▶ [Work to complete]
Copy out the data word for word, from the line that contains "Viewport: 838px width, 861px" through the end of the data, including both. Leave the pictures out.
#### Dataset records ####
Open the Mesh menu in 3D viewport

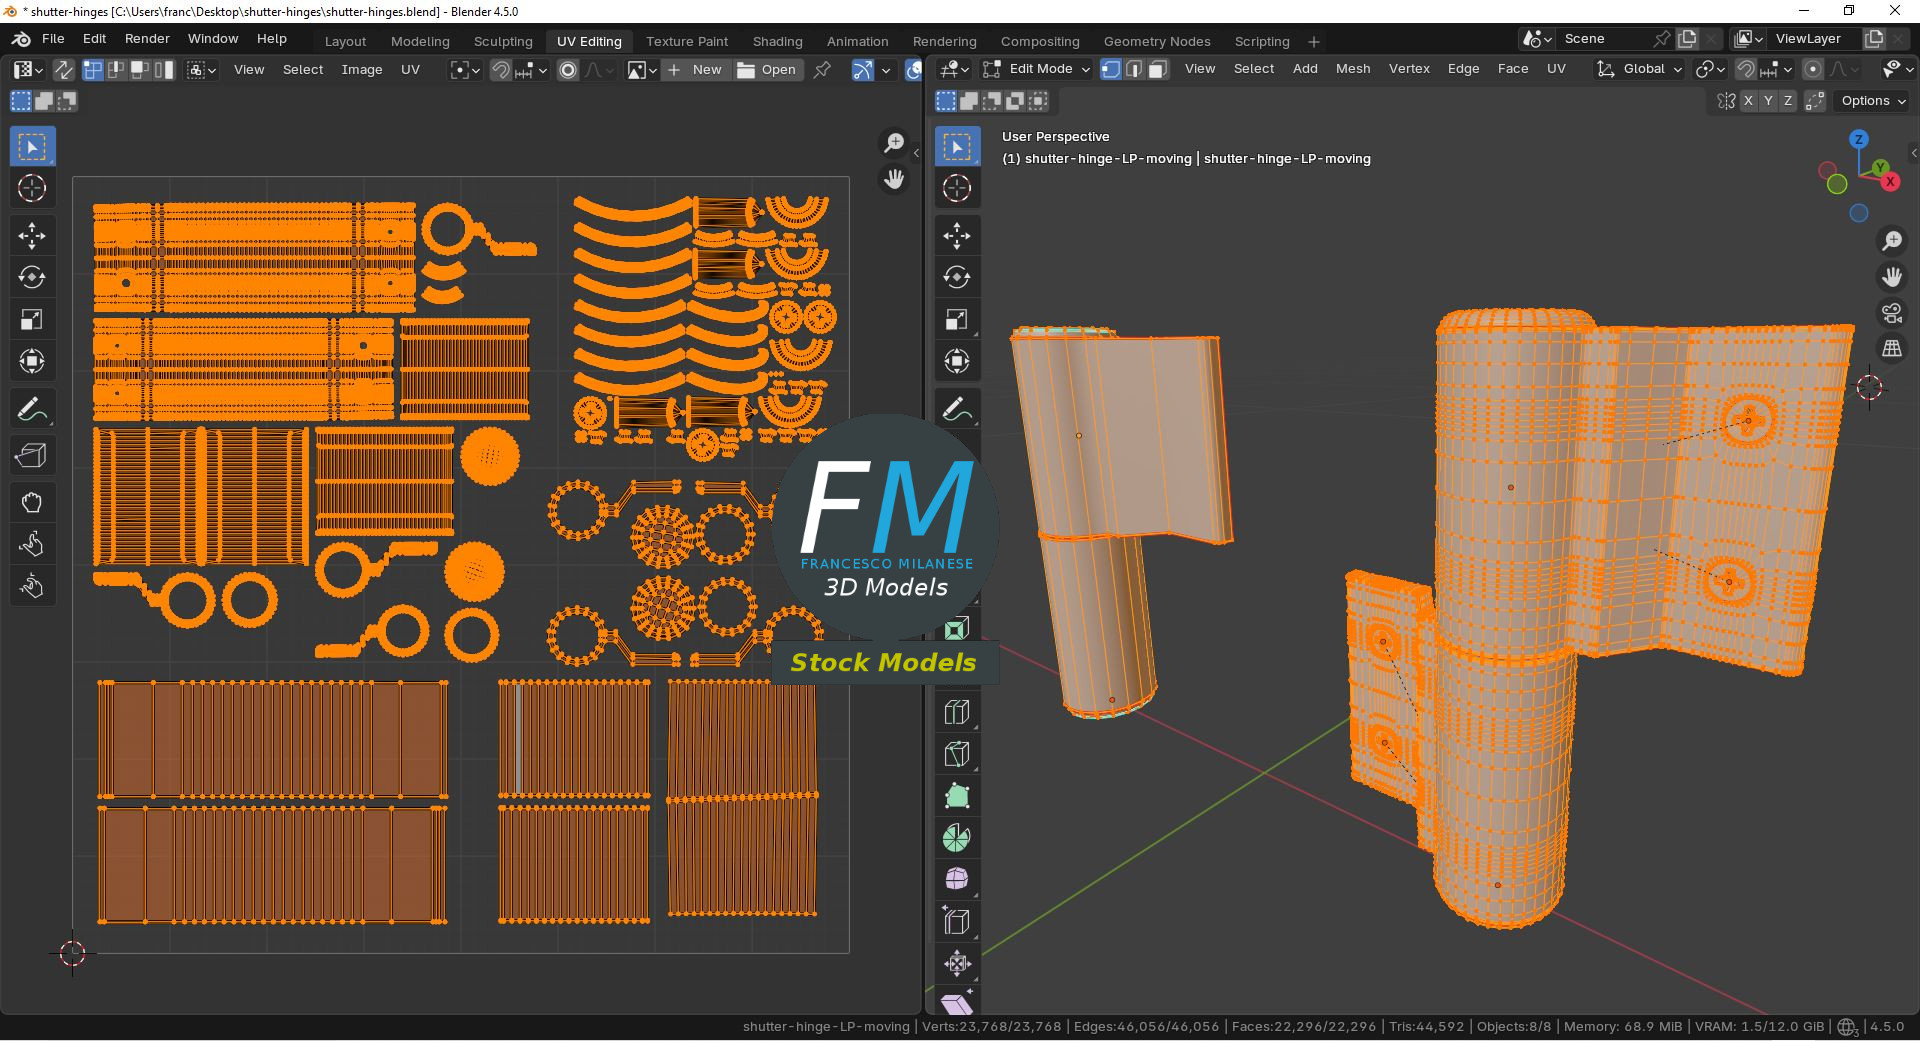pos(1352,69)
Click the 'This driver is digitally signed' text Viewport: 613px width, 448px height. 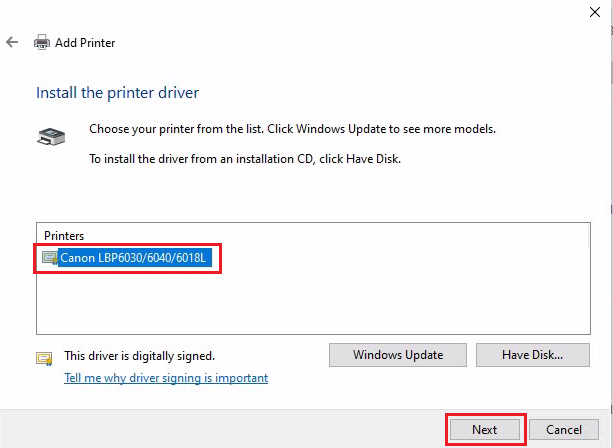(139, 355)
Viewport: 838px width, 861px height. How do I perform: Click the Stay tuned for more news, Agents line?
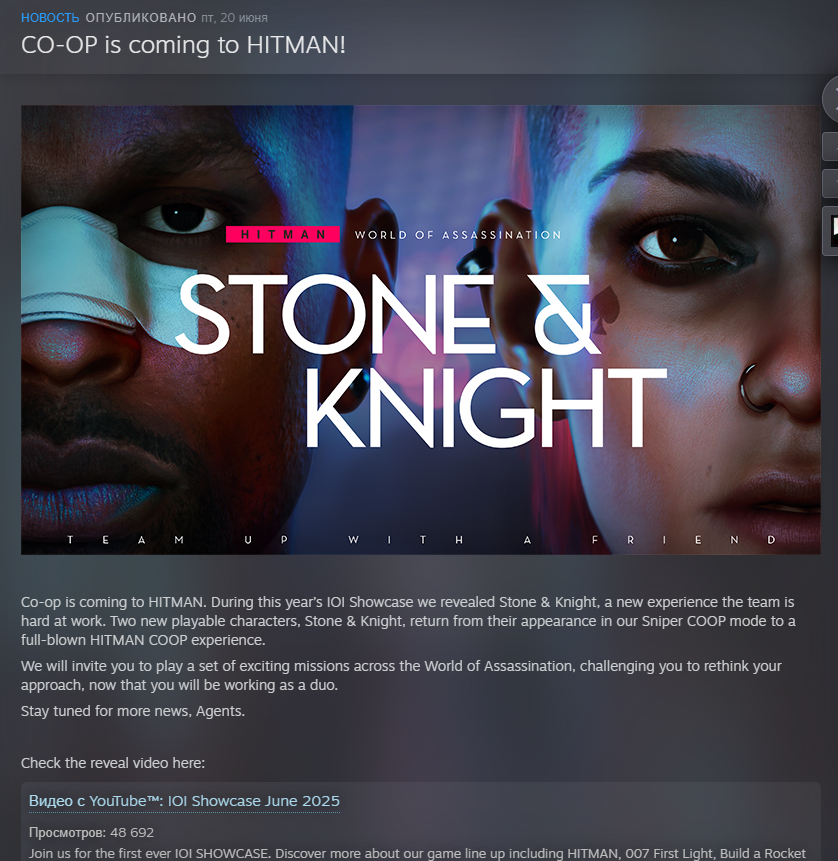(x=133, y=711)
####
▶ [Exercise response]
Viewport: 838px width, 861px height. How do I perform: Click the Stay tuned for more news, Agents line?
(x=133, y=711)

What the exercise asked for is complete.